Qu’est-ce que la crise du Covid a changé dans votre manière de travailler, et dans les attentes de vos clients?

«La crise du Covid n’a pas fondamentalement changé notre manière de travailler. Après les deux mois de confinement en 2020, pendant lesquels nous avons veillé à maintenir un lien proche et régulier avec tous nos clients pour prendre des nouvelles et pour être à l’écoute de leurs besoins, notre équipe a retrouvé assez rapidement le contact direct avec notre clientèle – en respectant les mesures sanitaires bien entendu. Avoir une réunion physique avec les demandeurs de microcrédit est important pour l’efficacité de nos services d’accompagnement, mais également pour la prise de décision de l’octroi du microcrédit. Comme vous le savez, la confiance est essentielle dans la philosophie du microcrédit.

La demande de microcrédit a clairement augmenté dès le début de l’année 2021, et nous avons doublé le nombre de microcrédits déboursés en 2021 par rapport aux années précédentes. C’est la preuve que l’esprit d’entreprise reste bel et bien présent chez les microentrepreneurs. 

Nouveau plan stratégique en préparation

Avez-vous des projets pour élargir votre palette de services? Et si oui, dans quelles directions? Je pense ici à des produits de microassurance, ou encore à vos projets d’extension en province de Luxembourg… Sur ce point, où en êtes-vous?

«Nous travaillons en effet sur plusieurs projets, à commencer par le prêt d’honneur évoqué plus tôt. Nous continuons également à étoffer nos offres d’accompagnement aux entrepreneurs, que nous soutenons avec un catalogue de services à des tarifs privilégiés, comme la comptabilité, la création d’un site d’internet, etc.

En ce qui concerne notre développement en Belgique, notre partenaire MicroStart couvre à présent la province de Luxembourg, sauf Arlon et ses alentours. Nous accueillons donc toujours des demandeurs de cette région sans pour autant y développer activement notre activité.

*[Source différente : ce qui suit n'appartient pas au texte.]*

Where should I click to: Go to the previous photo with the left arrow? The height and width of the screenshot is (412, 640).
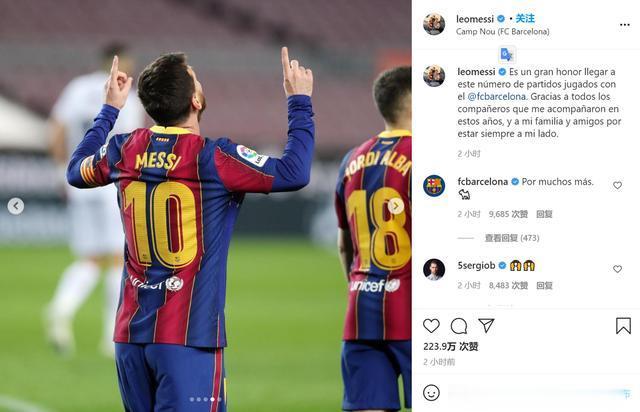click(x=16, y=206)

De façon plus générale, et après la phase de démarrage de Microlux, nous sommes en train d’établir, en concertation étroite avec nos bailleurs de fonds, le plan stratégique pour les prochaines années. Comme vous vous en doutez, ceci couvre beaucoup d’aspects, dont les plus importants sont le financement de nos ambitions et l’adéquation de notre statut juridique à notre mission d’impact social. Nous n’en sommes pas encore au stade des annonces, mais l’implication et la motivation de tous au sein de Microlux sont les premières choses qui m’ont fortement marquée depuis ma prise de fonction.»